Nigeria. Nel 2018 i musulmani Fulani hanno ucciso più cristiani di Boko Haram

Nel 2018 in Nigeria gli attacchi dei pastori musulmani Fulani hanno causato più vittime di quelli di Boko Haram. È quanto emerge da un rapporto di Acled, una delle migliori Ong al mondo nel raccogliere i dati sulla violenza politica. Solo l’anno scorso i Fulani hanno massacrato 1.930 persone contro le circa 1.600 attribuite ai terroristi islamici affiliati all’Isis.

«SIAMO VICINI AL GENOCIDIO»

I pastori musulmani hanno messo a ferro e fuoco interi villaggi, abitati prevalentemente da cristiani, nella cosiddetta Middle Belt nigeriana. L’obiettivo è, da un lato, accaparrarsi le terre degli agricoltori cristiani per pascolare le proprie mandrie; dall’altro, come denunciato da molti vescovi, è in atto un vero e proprio tentativo di «islamizzare la Nigeria» e cacciare i cristiani. Come dichiarato dal vescovo di Gboko, monsignor Amove Avenya, la situazione è gravissima, «una bomba a orologeria che rischia di distruggere il paese. I Fulani sono armati fino ai denti e massacrano donne incinte, bambini, distruggono le nostre campagne. La comunità internazionale non può aspettare che abbia luogo un genocidio per intervenire. Abbiamo bisogno di aiuto».

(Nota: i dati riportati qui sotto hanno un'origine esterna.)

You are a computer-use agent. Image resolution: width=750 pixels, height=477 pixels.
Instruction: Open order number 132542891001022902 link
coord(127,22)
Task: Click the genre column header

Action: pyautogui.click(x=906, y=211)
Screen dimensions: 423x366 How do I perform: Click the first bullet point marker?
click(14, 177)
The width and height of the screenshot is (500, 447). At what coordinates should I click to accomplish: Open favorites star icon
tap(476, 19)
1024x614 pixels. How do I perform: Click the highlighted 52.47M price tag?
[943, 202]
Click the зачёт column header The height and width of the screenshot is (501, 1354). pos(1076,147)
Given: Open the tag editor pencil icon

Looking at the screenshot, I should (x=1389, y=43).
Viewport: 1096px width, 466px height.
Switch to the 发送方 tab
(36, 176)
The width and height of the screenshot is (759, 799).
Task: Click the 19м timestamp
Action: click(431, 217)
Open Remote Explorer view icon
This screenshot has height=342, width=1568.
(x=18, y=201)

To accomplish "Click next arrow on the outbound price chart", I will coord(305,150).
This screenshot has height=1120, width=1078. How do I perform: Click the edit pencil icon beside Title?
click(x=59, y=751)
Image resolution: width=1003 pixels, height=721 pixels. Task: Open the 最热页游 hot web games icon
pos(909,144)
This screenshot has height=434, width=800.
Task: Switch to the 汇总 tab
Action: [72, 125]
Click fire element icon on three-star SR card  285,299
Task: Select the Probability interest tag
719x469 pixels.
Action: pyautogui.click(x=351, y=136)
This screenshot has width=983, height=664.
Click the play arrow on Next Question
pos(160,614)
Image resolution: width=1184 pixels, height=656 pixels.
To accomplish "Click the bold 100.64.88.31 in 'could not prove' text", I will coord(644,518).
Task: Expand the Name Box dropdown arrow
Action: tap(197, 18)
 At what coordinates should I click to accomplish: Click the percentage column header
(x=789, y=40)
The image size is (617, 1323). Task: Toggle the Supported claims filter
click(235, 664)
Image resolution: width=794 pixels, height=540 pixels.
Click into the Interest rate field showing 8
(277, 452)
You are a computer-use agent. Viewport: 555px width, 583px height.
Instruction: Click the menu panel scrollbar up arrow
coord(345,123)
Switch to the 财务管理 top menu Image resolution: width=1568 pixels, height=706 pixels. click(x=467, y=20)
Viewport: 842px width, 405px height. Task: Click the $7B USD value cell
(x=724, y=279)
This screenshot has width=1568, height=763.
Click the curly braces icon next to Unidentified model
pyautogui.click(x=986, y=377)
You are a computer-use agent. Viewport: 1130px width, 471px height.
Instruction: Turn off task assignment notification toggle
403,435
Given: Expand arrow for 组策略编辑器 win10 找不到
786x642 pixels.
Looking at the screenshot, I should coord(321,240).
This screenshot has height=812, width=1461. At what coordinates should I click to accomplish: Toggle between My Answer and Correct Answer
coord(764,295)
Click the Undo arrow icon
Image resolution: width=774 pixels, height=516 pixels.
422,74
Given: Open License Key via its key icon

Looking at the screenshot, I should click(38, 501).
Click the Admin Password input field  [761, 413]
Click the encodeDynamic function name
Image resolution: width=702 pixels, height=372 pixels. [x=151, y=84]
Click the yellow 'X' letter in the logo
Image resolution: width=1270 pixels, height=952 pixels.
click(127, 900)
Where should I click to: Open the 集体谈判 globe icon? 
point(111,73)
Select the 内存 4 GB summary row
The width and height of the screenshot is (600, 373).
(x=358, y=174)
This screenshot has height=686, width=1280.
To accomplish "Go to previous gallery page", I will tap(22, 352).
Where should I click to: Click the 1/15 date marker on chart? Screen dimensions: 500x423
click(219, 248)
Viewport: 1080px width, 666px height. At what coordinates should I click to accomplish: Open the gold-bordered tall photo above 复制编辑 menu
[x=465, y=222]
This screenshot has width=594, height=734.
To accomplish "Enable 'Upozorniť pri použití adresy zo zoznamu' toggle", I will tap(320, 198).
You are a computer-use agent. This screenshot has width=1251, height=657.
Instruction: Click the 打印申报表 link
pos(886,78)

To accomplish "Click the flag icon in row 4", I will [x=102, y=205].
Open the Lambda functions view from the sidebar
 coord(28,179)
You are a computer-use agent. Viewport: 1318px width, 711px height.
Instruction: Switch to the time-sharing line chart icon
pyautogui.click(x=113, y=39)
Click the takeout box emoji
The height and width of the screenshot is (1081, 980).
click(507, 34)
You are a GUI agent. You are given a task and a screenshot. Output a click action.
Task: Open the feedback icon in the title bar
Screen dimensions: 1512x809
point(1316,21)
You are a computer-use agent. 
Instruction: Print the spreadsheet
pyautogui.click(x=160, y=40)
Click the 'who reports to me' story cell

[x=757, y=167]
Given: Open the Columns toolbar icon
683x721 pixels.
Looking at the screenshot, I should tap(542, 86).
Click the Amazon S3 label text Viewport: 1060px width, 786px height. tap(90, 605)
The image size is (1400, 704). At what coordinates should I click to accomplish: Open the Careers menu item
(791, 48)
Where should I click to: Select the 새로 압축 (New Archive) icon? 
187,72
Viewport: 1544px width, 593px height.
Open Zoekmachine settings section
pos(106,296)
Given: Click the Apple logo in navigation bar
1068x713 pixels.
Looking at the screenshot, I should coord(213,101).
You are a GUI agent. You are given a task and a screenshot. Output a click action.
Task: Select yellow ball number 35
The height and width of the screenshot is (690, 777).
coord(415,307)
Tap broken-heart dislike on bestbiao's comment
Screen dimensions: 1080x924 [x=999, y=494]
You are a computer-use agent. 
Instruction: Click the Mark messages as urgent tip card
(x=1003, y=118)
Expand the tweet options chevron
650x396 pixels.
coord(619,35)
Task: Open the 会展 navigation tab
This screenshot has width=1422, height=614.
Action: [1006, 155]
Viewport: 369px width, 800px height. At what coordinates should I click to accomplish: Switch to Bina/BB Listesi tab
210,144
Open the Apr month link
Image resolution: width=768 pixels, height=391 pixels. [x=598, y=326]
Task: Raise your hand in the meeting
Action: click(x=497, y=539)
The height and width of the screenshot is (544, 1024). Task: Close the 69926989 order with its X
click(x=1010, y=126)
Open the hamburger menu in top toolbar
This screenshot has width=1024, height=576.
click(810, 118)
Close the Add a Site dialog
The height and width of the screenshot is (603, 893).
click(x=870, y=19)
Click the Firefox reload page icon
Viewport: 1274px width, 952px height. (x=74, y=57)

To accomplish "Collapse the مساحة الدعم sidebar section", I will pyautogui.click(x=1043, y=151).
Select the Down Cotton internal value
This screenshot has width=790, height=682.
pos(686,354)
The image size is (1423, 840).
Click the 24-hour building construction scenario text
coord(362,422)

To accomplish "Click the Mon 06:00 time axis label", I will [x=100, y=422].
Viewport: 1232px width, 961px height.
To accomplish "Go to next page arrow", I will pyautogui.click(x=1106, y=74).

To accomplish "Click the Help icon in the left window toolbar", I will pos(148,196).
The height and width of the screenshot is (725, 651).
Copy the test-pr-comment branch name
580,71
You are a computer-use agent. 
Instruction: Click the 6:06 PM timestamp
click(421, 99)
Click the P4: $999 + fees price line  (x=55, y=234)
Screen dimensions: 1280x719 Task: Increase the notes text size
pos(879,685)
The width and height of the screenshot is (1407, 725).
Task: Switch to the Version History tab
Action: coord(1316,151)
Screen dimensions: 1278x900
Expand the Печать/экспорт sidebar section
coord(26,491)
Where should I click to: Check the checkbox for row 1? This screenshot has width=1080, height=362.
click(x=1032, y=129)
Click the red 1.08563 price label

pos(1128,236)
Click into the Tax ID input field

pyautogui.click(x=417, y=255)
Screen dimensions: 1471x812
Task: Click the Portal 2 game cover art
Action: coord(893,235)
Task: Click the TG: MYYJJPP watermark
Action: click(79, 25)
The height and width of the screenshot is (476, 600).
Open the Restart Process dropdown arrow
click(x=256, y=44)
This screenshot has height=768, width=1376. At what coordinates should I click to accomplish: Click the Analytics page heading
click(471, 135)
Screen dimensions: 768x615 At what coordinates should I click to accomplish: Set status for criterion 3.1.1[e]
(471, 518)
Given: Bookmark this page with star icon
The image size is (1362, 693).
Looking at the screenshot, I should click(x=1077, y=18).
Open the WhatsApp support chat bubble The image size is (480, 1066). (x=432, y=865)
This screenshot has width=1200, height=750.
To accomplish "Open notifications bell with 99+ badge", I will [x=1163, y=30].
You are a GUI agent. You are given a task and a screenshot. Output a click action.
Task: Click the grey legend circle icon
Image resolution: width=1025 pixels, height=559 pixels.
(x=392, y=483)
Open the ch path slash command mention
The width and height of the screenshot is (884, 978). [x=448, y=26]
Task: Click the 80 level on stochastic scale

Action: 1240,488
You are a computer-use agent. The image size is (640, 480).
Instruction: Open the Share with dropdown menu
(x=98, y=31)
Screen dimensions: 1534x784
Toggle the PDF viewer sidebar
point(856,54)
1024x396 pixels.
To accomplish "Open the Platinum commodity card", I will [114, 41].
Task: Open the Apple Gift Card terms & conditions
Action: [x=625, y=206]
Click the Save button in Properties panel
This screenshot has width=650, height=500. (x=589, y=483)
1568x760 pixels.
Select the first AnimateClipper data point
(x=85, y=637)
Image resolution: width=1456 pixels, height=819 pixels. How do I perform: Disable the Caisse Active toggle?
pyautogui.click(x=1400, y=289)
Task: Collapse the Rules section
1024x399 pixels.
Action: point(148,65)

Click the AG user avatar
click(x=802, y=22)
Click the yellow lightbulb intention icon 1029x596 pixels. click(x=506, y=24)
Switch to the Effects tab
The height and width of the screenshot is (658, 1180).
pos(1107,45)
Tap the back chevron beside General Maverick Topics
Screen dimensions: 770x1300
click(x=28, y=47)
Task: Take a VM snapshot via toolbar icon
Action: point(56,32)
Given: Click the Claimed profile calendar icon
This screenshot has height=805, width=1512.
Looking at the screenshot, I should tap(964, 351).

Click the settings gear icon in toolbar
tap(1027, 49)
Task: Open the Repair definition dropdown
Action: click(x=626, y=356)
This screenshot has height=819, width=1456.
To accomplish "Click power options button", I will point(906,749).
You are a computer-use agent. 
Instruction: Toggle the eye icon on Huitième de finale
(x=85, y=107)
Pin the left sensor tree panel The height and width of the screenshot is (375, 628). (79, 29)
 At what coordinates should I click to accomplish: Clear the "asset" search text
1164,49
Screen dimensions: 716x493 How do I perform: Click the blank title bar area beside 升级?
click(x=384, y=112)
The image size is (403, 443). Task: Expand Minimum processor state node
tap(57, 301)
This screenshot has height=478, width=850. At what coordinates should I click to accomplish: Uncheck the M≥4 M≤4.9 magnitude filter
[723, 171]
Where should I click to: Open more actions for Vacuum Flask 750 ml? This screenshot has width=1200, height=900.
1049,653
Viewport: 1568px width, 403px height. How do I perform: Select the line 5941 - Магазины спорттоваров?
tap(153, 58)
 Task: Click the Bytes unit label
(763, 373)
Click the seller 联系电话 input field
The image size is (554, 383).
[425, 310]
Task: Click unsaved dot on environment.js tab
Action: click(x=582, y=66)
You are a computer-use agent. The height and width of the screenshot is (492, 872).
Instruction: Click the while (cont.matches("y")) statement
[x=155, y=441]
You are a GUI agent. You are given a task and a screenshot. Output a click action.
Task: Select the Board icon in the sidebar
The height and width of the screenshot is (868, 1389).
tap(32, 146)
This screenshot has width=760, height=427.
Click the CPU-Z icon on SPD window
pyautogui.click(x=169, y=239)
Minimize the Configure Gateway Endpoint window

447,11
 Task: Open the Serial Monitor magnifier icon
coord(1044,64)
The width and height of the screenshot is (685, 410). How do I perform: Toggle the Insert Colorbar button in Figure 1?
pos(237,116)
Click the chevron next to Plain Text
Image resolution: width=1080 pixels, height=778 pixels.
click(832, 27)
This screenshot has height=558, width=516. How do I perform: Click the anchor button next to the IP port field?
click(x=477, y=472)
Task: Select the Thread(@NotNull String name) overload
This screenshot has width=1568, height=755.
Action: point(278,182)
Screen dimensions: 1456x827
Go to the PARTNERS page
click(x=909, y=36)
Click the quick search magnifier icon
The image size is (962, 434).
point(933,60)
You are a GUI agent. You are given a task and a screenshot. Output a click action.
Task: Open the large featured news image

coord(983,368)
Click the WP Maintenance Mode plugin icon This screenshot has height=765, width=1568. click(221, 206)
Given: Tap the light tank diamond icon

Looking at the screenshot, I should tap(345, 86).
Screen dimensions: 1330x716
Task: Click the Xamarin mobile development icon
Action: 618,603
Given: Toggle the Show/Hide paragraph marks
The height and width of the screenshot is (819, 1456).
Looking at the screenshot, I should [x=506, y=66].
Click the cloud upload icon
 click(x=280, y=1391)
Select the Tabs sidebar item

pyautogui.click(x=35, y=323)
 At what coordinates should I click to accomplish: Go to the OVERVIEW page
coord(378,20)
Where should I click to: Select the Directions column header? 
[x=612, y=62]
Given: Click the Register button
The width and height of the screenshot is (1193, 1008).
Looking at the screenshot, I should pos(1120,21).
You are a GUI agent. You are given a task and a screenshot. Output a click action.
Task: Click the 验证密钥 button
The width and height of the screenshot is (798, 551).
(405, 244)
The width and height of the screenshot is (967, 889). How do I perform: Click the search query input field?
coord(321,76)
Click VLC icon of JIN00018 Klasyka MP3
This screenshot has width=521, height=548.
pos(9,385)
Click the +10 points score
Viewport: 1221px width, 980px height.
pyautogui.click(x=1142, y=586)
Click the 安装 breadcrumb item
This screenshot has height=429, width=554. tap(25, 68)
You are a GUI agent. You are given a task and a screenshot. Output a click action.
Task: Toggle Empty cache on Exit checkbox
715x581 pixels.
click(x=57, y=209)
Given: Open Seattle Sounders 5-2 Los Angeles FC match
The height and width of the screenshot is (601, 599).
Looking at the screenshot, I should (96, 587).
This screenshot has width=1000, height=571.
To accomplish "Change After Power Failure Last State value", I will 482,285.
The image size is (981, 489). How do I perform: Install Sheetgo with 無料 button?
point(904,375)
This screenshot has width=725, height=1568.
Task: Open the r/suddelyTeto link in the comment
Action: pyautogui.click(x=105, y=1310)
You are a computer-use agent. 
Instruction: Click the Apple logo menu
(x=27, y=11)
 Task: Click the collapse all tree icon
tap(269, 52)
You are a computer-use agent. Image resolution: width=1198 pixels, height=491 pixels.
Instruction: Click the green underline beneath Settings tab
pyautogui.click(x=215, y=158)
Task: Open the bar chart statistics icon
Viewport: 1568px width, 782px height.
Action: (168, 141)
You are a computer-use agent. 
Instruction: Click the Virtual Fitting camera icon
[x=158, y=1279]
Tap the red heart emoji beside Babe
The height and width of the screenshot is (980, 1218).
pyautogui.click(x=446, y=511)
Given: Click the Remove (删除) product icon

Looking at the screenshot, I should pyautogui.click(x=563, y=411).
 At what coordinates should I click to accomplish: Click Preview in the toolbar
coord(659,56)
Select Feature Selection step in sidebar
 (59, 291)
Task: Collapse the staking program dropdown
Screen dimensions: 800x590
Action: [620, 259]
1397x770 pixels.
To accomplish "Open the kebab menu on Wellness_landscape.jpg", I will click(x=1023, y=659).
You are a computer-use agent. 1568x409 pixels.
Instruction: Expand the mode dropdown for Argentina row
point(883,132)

Le violenze dei Fulani sono aumentate a dismisura negli anni, a partire dal 2013. Secondo Acled, «il conflitto con Boko Haram ha drenato l’attenzione delle forze di sicurezza verso il Nordest del paese, lasciando poche risorse per rispondere all’instabilità nelle altre aree della Nigeria». Sta di fatto che i 27 attacchi violenti dei Fulani nello stato di Benue nel 2017 sono diventati 100 nel 2018. Nello stato di Plateau, nello stesso intervallo, si è passati da 20 a 69, a Taraba da 8 a 43, da 1 a 40 a Nassarawa. La mappa qui sotto fa capire l’entità dell’aumento dei massacri dal punto di vista numerico e geografico.

L’ATTENTATO DA 238 MORTI

L’episodio più violento registrato nel 2018 risale al 23-24 giugno quando centinaia di pastori Fulani hanno attaccato per oltre 24 ore contemporaneamente 10 villaggi nello stato di Plateau. Sono morte almeno 238 persone, anche se il bilancio definitivo potrebbe essere anche più pesante. Le chiese e le case sono state bruciate, alcuni villaggi completamente rasi al suolo.

Un rapporto di Amnesty International attribuisce la colpa delle violenze ai cambiamenti climatici, che avrebbero innescato una guerra per le risorse, diminuite in seguito alla progressiva desertificazione del paese. Eppure i cristiani spiegano chiaramente che la ragione principale è religiosa: «I Fulani sono armati e spietati nel perseguitarci», ha dichiarato il sacerdote nigeriano Joseph Fidelis a tempi.it. «Noi cristiani siamo a rischio estinzione ed è in atto un tentativo di islamizzare tutto il paese perché controllare la Nigeria significa espellere i cristiani da tutta l’Africa occidentale».